● **Exercise instructions**
• 1. Please reproduce the passage of the Chico Feo article that begins at the words "With the nights" and stops after the words "whole different experience.".
• 2. According to the Chico Feo article, on which days is Shabu-shabu available?

Chico Feo serves up Japanese hotpots out of the front of the restaurant

By Lorne Chambers | Editor

With the nights getting cooler, you’re lucky if you get a seat near one of the heaters out back at Chico Feo. But this winter, you will have something else to cozy up to at Folly Beach’s exclusively outdoor bar and restaurant. While the bar, stage, and picnic tables are centralized around the backside of the building, patrons should take a stroll to the front of Chico Feo for a whole different experience.

“Every winter we try and do something different up there and try to stay relevant during the colder season,” says owner Hank Weed. This year, he’s experimenting with Shabu-shabu, a Japanese hotpot dish where you cook vegetables and thinly sliced pieces of meat in hot broth right at your table, or in this case your bar seat at one of the three windows in the front where you and your dining partner can order. You’re given your own personal burner and a giant pot of really hot broth, which starts out as a simple dashi base but gets more complex throughout the meal as you add ingredients and cook with it.

You could say it’s kind of a Japanese fondue. It’s something that’s fun to do as a couple or small group because it’s a very shared process. Weed says when he visited Vietnam he saw something similar, people gathered around hot pots adding their own ingredients.  It inspired him to look into this style of eating more and learned about Japanese Shabu-shabu. “It’s very communal, very warming, very conversational. It’s great for date night,” says Weed.

The word literally means “swish-swish” and is sort of onomatopoeia for the noise it makes when you swish pieces of raw, paper-thin rib-eye steak in the hot broth. It cooks fast and the broth continues to gain more flavor as you add provided vegetables and aromatics, like green onions, chrysanthemum leaves, cabbage, and various mushrooms. You then dip it in a variety of sauces provided, including a sesame sauce, a ponzu sauce, and a spicy sambal chili paste and eat it with steamed white rice.

At the end of the meal, the broth is now full of flavor and you are given Asian-style alkaline noodles, which are perfectly-made in house at Chico Feo. The noodles take a few minutes to cook and then you have something that resembles Ramen.

Weed says he might switch up the ingredients from time-to-time, maybe adding a seafood element or other proteins. Shabu-shabu is available only Thursday through Sunday evenings on the East Ashley Avenue side of Chico Feo. In addition to the meal itself, Chico Feo is also offering Japanese beers and a handful of sakes.

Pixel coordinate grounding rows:
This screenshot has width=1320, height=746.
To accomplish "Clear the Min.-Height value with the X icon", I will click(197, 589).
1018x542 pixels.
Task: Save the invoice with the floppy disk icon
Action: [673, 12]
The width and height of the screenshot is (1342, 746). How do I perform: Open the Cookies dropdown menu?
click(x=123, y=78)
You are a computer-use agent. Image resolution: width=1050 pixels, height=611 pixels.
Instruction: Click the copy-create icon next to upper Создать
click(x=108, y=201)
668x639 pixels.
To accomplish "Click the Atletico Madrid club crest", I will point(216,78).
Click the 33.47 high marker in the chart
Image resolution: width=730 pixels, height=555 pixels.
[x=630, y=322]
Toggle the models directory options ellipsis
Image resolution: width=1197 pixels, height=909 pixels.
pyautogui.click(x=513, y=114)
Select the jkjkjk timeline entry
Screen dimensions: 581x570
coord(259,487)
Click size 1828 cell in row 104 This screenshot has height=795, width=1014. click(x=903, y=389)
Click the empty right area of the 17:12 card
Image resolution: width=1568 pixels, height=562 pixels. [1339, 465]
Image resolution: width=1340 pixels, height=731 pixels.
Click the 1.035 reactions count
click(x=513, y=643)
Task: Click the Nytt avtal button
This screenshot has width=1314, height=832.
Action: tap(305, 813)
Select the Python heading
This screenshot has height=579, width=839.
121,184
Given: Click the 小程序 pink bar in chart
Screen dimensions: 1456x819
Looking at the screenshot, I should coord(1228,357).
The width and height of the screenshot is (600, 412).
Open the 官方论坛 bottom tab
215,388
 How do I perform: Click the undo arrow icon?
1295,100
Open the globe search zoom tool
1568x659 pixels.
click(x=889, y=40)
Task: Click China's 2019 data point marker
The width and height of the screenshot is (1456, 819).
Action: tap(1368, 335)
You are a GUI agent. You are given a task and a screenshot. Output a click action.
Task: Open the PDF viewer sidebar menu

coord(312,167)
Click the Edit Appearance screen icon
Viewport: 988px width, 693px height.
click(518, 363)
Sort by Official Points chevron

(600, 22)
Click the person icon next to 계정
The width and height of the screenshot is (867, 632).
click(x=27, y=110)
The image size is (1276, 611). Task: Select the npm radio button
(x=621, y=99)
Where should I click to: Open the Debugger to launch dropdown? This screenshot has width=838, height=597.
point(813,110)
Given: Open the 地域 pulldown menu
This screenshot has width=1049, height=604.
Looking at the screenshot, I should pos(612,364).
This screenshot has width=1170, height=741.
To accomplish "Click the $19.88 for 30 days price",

● **Completed exercise**
• 1.
With the nights getting cooler, you’re lucky if you get a seat near one of the heaters out back at Chico Feo. But this winter, you will have something else to cozy up to at Folly Beach’s exclusively outdoor bar and restaurant. While the bar, stage, and picnic tables are centralized around the backside of the building, patrons should take a stroll to the front of Chico Feo for a whole different experience.

• 2. Thursday through Sunday evenings.